The term "autism" actually encompasses a broad spectrum of disorders. The primary disability encountered with autism spectrum disorders (ASD) is that of communication and social interaction. According to the Autism Society of America, as many as 1.5 million Americans (children and adults) are thought to have autism today.
The severity of autism can range on a spectrum from mild to very severe. Children diagnosed with autism sometimes exhibit:
- poor eye contact
- difficulty with a change in routine
- sensory integration difficulties
- echolalia (repeating what is said to them)

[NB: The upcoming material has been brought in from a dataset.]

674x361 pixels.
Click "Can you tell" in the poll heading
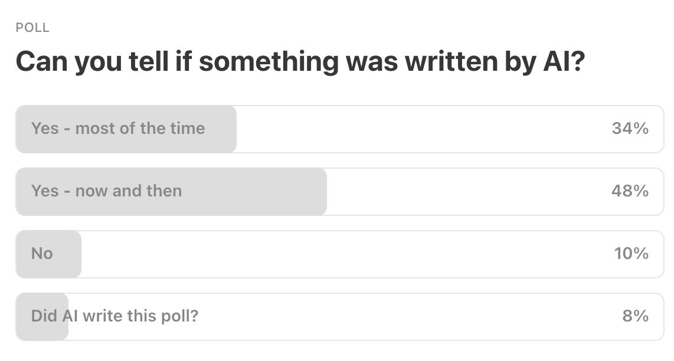point(92,62)
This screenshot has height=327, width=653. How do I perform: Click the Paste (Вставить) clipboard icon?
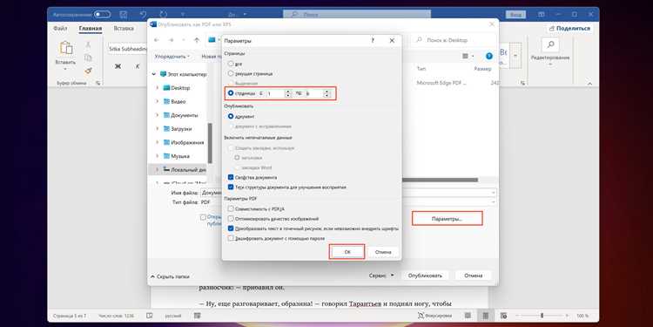(66, 48)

- difficulty expressing themselves
- difficulty responding appropriately to verbal cues
- and other factors
A pediatrician usually will diagnose a child based on a thorough inventory of the child's behavior. Each child diagnosed with autism may exhibit very different behaviors from other children diagnosed with the same disorder. Researchers have determined that there are definite differences in brain structures of children with autism compared to those without autism. However, the cause of these differences is yet to be discovered.
It is likely that speech and language therapy is needed if your child has been diagnosed with an autism spectrum disorder in order to address the communication deficits usually encountered. Occupational therapy may also be warranted to address difficulty with sensory integration and activities of daily living. Physical therapy may be needed to address gross motor concerns, depending on the severity.